Marcel Strigberger |
A guy called Wang in northern China was bored with life. And so he posted a video saying he was a notorious criminal who had extorted 30 million yuan, about US$4 million from a company. He added that he also had in his possession a machine gun with lots of bullets. His chutzpah was certainly magnanimous adding that he was offering a reward of $4,000 to anybody who finds him. He got his wish of being discovered within a day as police raided his home. They searched and found no cash or weapons. Actually ,Wang confessed and told the police he just made up the story as he was bored and frustrated.
I wonder if the officers gave him a caution upon arrest. “Sir, you have the right to remain silent. You are under arrest for possession of nothing.”
Actually, they did charge him with social disruption and dissemination of false information.
However, I think the man has a bucket of defences to the charges.

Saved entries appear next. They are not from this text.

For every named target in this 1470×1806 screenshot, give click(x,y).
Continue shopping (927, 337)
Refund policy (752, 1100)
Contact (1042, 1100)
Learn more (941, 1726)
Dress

Firstly I fail to see the social disruption. His posts gained about 2,500 likes. Those viewers were hardly disrupted. He also triggered 350,000 views and 80 comments. No clue what they were as I am not up to speed on my Mandarin. Given the $4,000 reward, maybe many asked for his whereabouts. Reasonable expectation.
Or perhaps they asked how they could acquire a machine gun. Or some of them may just have commented, “Way the go, Wang.” Social media is often bizarre.
As for the false information I think about the iconic British Carbolic Smokeball case (Carlill v. Carbolic Smoke Ball Co). The company offered a reward of 100 pounds to any customers who used their flu-prevention smokeball and still came down with the bug. The plaintiff got sick and sued after the company refused to pay up. The defendant claimed the reward offer was not binding, but “mere puffery.” The court did not buy the mere puffery argument.
However, the law may be different in China. Mere puffery may be a good defence there. I Googled “Chinese law, mere puffery” and my first listing said, “Almond puff pastry. Merely 20 minutes to prepare. Delicious.” Who knows?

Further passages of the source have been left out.